Но тот обрывок голоса, эта искра извне, была мостом. Хрупким, тонким, как паутина, но мостом обратно к себе.
Он глубоко вздохнул и поднял голову. В его глазах, всего на секунду, вспыхнул прежний огонь.
– Меня зовут Иван Кузнецов, – сказал он тихо, но четко. – Я – ректор Академии памяти и равновесия. И вы… вы не настоящие.
Лицо доктора Багрина не изменилось. На нем появилась лишь тень сожаления.
– Отрицание – это часть процесса, Саша. Я понимаю. Но ты делаешь себе только хуже. Тебе нужен покой. И лечение. Сергей Иванович, помогите нашему пациенту вернуться в палату. Пора принять лекарства.
«Дед» шагнул к нему. И в его глазах Иван увидел не любовь и печаль, а нечто пустое, механическое, исполняющее программу.
Это был не его дед. Это была хитрая, идеально выверенная иллюзия.
Иван отшатнулся. Он был слаб. Без сил. Но он все еще оставался Иваном.
***
В это же время, в измерении Академии, царил хаос иного рода. Хаос тихий, но от того не менее губительный.
Майя стояла у огромного окна в зале Совета, глядя на мерцающие огни бесчисленных миров. За ее спиной сидели Степан и Маша. Лука, уставший и напуганный, дремал на одном из диванов, его серебристые волосы отливали призрачным светом. Воздух в зале был спертым, насыщенным невысказанными страхами и взаимными упреками, витавшими между тремя взрослыми, как ядовитый туман.

– Я ничего не нашел, – голос Степана был плоским, выгоревшим. В его глазах не осталось и следа от любопытства, лишь пепел поражения.

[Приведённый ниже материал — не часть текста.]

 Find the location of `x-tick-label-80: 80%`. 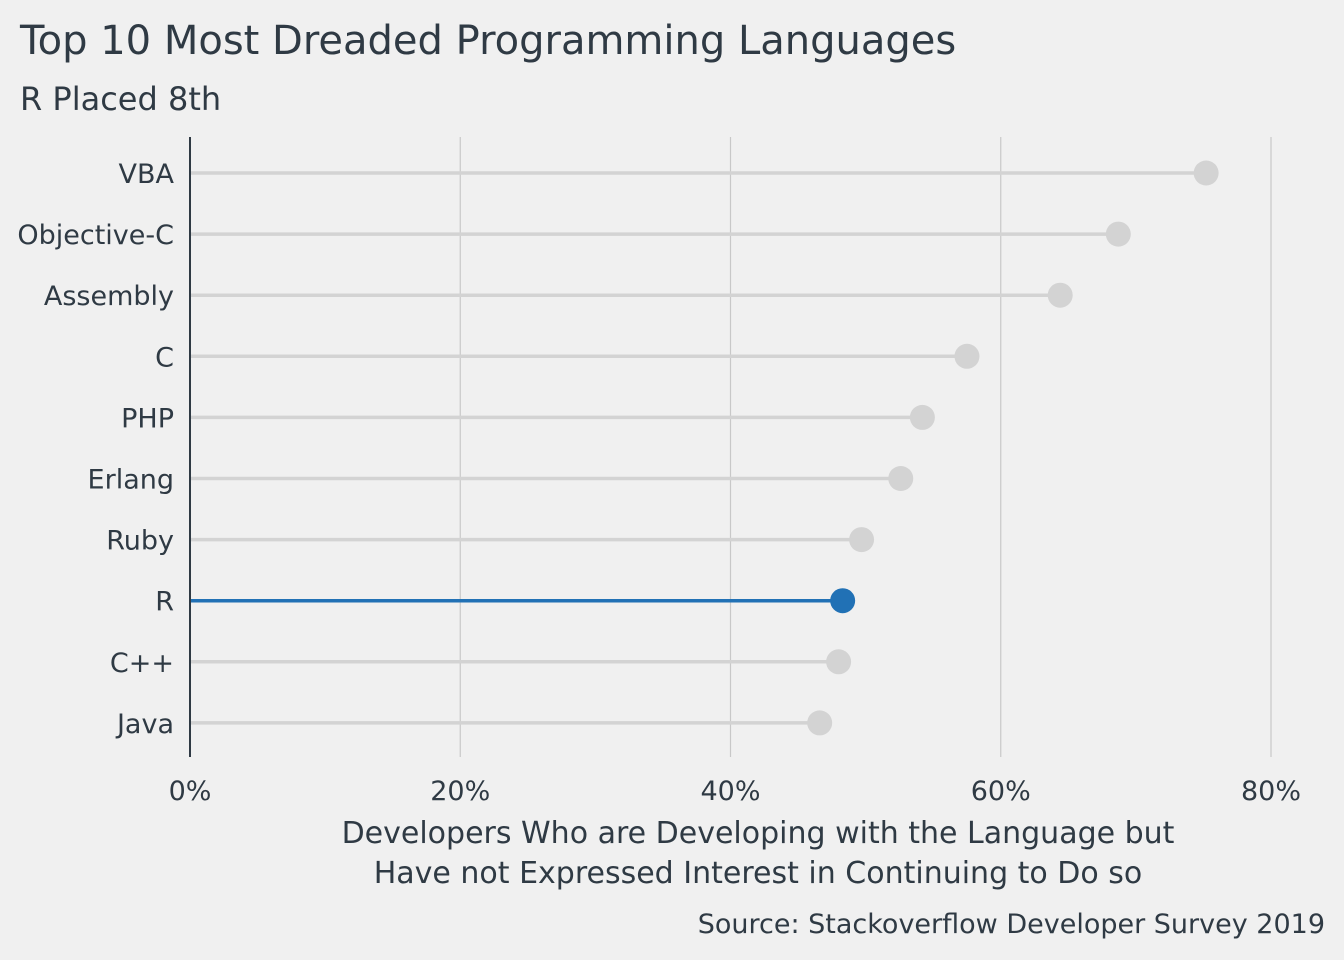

Он смотрел в пол, избегая встретиться взглядом с Машей. – Я просканировал все прилегающие сектора. Никаких следов портала, никаких следов энергетического выброса. Они исчезли. Тетя Оля, Борис Петрович… Иван. Как будто их и не было. Это… это как «Стиратель», но тоньше. Без шума и ярости. Тихая, хирургическая ампутация.